Selon le chercheur américain Robert Springborg, spécialiste de l'armée égyptienne, la frénésie économique des militaires a pris une telle ampleur qu'elle a détourné l'armée de ses missions de défense. Celle-ci aurait perdu beaucoup de ses capacités opérationnelles. Employés dans les usines militaires au lieu d'être formés au maniement des armes, les soldats seraient incapables de faire bon usage d'un équipement pourtant moderne. Même les armes fournies par les Etats-Unis, comme les F-16 et les tanks M1A1, seraient mal entretenues. Les hauts gradés qui jouissent de nombreux avantages en nature ont tendance à s'amollir dans les appartements de luxe des "compounds" qui leur sont réservés, comme celui de Nasr City au Caire, où ils bénéficient de services subventionnés (crèches, écoles, coopératives à bas prix).
Quant au reste des officiers, la carrière militaire n'est plus pour eux aussi attirante.

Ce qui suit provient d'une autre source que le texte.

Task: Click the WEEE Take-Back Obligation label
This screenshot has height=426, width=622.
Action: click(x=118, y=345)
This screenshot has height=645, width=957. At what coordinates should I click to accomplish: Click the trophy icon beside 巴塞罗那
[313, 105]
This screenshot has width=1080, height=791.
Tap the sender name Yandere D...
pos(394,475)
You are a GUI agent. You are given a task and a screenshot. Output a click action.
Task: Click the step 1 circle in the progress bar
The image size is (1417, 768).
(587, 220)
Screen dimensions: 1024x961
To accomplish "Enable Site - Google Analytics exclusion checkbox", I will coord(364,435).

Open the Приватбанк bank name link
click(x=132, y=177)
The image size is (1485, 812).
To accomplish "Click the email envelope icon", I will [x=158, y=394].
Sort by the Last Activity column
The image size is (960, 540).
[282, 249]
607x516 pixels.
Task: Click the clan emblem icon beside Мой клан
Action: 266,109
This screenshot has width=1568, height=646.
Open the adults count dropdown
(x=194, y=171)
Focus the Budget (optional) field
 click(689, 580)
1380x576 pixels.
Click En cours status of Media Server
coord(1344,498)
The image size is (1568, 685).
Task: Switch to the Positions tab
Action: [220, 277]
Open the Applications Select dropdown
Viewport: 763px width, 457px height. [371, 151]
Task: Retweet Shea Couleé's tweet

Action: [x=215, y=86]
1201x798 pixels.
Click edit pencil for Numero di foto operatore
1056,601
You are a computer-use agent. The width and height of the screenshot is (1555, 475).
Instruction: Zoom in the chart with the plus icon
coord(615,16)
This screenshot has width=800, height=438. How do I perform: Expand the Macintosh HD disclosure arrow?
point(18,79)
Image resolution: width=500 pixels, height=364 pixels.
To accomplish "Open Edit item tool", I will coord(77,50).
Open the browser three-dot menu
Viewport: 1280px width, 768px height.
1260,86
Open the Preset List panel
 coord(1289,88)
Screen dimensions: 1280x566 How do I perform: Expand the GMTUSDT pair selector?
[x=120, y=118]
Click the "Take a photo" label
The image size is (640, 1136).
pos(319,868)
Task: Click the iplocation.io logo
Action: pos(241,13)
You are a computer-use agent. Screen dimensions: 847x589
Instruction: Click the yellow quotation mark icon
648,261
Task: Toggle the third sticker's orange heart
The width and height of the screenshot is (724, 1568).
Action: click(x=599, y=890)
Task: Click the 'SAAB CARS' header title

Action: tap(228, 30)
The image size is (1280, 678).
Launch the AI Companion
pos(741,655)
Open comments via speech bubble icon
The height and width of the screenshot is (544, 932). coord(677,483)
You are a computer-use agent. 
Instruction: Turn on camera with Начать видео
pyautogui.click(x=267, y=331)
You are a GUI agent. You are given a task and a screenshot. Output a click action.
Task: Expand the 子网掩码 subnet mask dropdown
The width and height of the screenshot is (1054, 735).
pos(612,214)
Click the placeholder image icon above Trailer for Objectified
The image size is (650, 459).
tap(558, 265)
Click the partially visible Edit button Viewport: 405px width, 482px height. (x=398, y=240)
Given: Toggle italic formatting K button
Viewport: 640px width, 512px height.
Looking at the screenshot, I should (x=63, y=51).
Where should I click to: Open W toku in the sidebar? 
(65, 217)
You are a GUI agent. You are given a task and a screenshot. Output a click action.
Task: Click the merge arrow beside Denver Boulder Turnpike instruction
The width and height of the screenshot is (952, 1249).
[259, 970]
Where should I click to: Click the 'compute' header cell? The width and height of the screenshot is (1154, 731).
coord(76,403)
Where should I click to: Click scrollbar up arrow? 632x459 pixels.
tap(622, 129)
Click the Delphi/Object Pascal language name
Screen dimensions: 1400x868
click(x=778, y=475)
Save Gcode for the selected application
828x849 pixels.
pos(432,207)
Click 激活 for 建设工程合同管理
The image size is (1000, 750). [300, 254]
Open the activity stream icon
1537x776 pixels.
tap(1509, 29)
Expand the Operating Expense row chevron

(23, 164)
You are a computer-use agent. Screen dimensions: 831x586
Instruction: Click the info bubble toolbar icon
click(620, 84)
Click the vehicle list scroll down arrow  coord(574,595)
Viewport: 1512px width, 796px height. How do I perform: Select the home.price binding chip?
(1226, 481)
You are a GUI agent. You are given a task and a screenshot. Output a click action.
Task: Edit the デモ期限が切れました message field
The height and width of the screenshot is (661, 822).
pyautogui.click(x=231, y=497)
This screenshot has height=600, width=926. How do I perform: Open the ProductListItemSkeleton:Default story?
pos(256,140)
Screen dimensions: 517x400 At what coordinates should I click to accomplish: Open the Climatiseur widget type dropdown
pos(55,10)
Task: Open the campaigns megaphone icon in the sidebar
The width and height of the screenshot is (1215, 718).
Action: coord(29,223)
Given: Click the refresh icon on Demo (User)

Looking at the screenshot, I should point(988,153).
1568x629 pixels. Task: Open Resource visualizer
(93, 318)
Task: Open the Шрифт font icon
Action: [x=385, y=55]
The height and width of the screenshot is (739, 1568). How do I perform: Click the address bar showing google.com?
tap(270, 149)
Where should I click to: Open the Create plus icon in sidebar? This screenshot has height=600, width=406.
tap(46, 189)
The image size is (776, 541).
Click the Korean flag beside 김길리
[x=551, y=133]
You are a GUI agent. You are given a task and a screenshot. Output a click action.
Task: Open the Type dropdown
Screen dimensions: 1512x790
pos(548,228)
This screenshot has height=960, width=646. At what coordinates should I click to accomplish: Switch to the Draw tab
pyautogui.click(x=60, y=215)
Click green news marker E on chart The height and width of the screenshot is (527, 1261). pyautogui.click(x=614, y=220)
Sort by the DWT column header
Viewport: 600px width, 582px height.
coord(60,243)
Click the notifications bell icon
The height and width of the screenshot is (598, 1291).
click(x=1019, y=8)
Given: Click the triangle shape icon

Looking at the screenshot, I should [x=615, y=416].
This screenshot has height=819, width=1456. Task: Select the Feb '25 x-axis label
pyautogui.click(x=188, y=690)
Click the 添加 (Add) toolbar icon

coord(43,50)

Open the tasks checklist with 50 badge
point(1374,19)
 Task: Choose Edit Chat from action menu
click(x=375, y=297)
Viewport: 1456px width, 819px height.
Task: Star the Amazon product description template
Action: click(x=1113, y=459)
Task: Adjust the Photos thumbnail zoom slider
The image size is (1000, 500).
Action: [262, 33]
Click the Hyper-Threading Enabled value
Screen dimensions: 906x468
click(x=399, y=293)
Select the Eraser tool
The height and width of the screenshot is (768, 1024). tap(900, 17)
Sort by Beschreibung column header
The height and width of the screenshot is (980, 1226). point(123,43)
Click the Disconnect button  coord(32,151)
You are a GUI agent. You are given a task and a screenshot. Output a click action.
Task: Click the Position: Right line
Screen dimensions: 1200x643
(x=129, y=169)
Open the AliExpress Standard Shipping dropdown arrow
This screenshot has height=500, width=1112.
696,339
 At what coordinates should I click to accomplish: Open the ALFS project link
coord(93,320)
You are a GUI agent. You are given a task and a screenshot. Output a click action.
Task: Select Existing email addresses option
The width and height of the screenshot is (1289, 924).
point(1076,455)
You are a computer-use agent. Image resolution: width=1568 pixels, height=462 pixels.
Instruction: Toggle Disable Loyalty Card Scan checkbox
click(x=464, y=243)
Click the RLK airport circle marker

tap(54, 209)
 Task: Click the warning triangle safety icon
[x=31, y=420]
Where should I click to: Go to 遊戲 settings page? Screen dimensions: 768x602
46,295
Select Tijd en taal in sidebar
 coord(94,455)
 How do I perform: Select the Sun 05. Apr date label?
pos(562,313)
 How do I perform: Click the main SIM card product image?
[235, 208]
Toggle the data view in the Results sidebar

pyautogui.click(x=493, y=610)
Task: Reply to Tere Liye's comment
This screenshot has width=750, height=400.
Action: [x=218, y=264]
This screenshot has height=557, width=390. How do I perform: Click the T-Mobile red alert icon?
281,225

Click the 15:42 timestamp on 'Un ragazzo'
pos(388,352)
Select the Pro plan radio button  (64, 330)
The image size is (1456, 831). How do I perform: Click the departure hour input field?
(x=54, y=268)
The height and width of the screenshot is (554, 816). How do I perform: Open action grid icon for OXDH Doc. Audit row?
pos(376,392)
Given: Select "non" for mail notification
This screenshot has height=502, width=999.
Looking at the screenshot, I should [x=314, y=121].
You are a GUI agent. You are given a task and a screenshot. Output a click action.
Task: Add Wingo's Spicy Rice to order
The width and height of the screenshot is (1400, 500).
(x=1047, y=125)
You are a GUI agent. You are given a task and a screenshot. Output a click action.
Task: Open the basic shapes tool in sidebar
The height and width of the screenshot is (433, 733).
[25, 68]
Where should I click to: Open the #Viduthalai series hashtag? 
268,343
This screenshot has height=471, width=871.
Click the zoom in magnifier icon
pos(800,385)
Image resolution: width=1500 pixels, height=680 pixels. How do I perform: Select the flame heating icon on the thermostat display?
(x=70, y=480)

Un câble diplomatique révélé par WikiLeaks et rédigé par l'ambassade américaine au Caire, en septembre 2008, relate crûment le "déclin de la capacité tactique et opérationnelle de l'armée égyptienne" et cite un général à la retraite qui assure que
les salaires des militaires sont tombés bien en-dessous de ceux du secteur privé.

L'éventualité d'une fracture entre les jeunes officiers et les vieux généraux qui défendent leurs privilèges est-elle envisageable ? C'est l'avis de Robert Springborg. Dans une interview donnée le 1er décembre 2011 à l'hebdomadaire égyptien anglophone "The Independent", le chercheur mettait en garde les membres du Conseil supérieur des forces armées contre les statistiques qui continuent de créditer l'armée d'une très forte cote de popularité. "Le corps des jeunes officiers", déclarait-il, "est de plus en plus indisposé par la corruption de ses supérieurs et leur gestion brutale de la transition politique". Le lendemain, tous les exemplaires du journal étaient saisis.

Repères
Source : " Military Balance 2011 " de l'Institut international d'études stratégiques de Londres.

PNB: 215 milliards de dollars.
Population: 84 millions d'habitants
Budget de la défense 5,84 milliards de dollars en 2009 ; 6,24 milliards de dollars en 2010 ; 7,14 milliards de dollars en 2011.
Aide militaire américaine: 1,3 milliard de dollars par an (en 2009, 2010, 2011).
Effectifs de l'armée- Forces d'active: 468 500 (dont 80 000 commandos) appuyés par 397 000 paramilitaires. Réservistes : 479 000.
Armée de conscription de 12 à 36 mois de service.